** Opening Extract to read block **
It’s no secret that stress plays a big part in our overall health. My husband is a Traditional Chinese Medicine Doctor and always says our emotional state can lead to disease and other health issues.
Right now, with COVID-19 Global pandemic stress levels for all of us are at an all-time high.
I can’t visit my elderly parents, my dad lives in Australia, I don’t know when I will see him again, we are on lockdown and away from all the people that we love and rely on for support.
Now, more than ever we need to find ways to come together. Social distancing can feel very lonely.
I spoke to Laura Schopp, professor and chair of the Department of Health Psychology in the School of Health Professions at the University of Missouri about ways to maintain community while still being responsible.
Call or video chat with family and friends. Connecting with others virtually can build a sense of community during a difficult time.
This includes virtual gaming, checking in with people through text messaging and hanging out in video group chats. People can consider using phone trees to check in on family members and to keep everyone posted on how they are doing. You can play board games using video chat or FaceTime, and you might want to consider a brief daily group call with a small group of friends to plan what you will do today in the event that you cannot get out. Just make sure that your conversations include non-virus-related topics since it can be easy to focus on the virus and forget all the things that are going well.
Cook a meal for a friend, family member or neighbour who doesn’t cook or deliver groceries to someone who is housebound.
** Closing Extract to read block **
** Opening Extracted information block **
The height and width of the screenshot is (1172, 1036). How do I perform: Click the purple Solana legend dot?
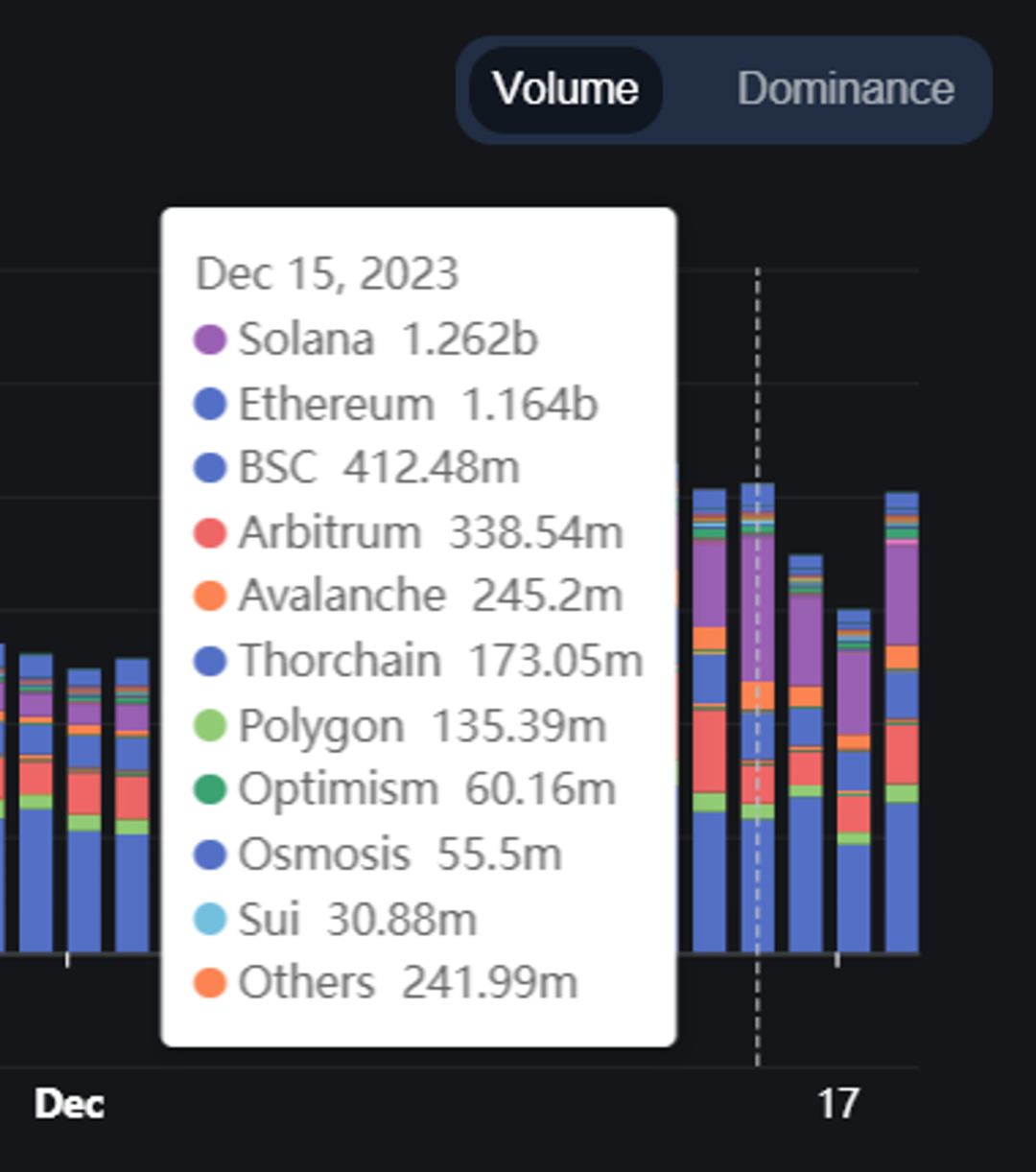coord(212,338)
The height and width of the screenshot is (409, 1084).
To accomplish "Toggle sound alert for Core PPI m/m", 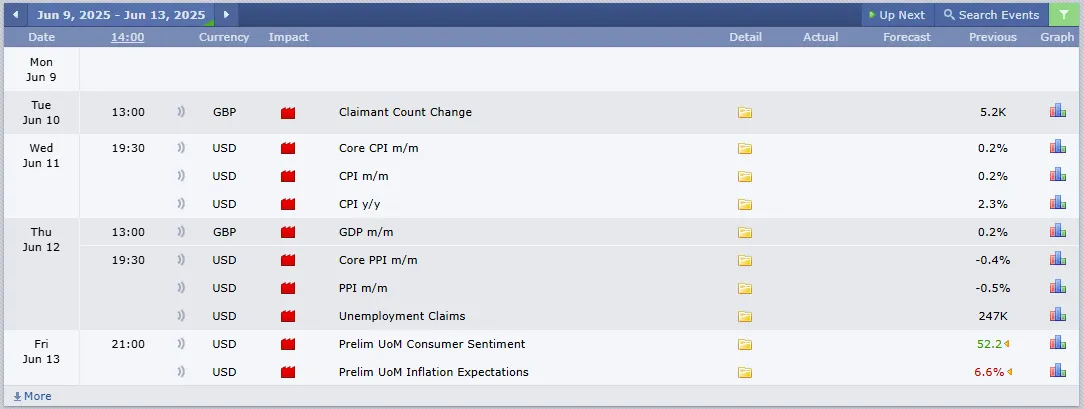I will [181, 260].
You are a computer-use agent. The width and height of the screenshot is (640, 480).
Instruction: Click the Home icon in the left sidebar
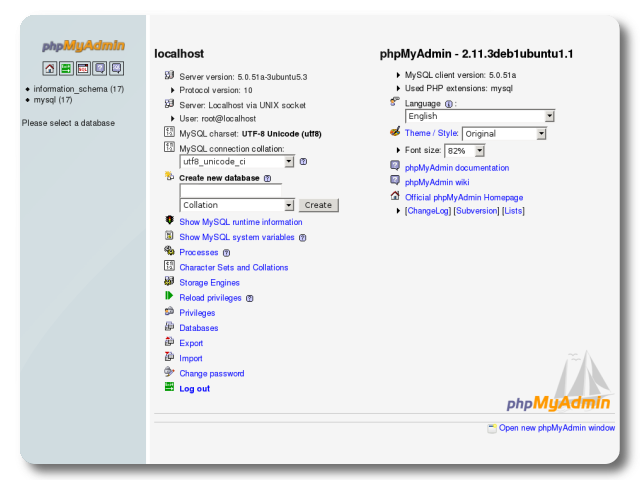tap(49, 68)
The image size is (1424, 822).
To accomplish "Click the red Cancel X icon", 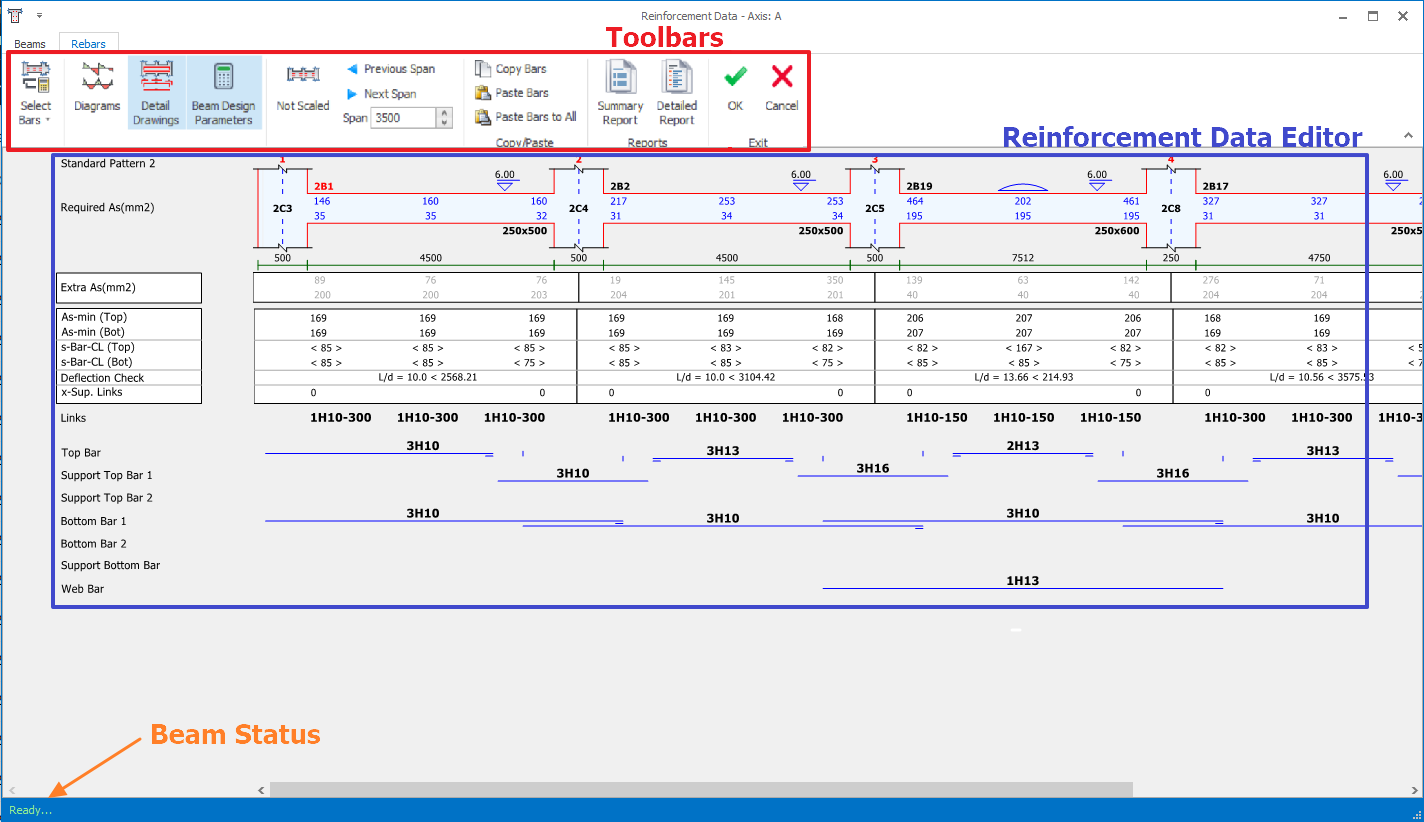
** Closing Extracted information block **
Activity: In the piece on staying connected during the pandemic, what position does Laura Schopp hold?

Written response: She is professor and chair of the Department of Health Psychology in the School of Health Professions at the University of Missouri.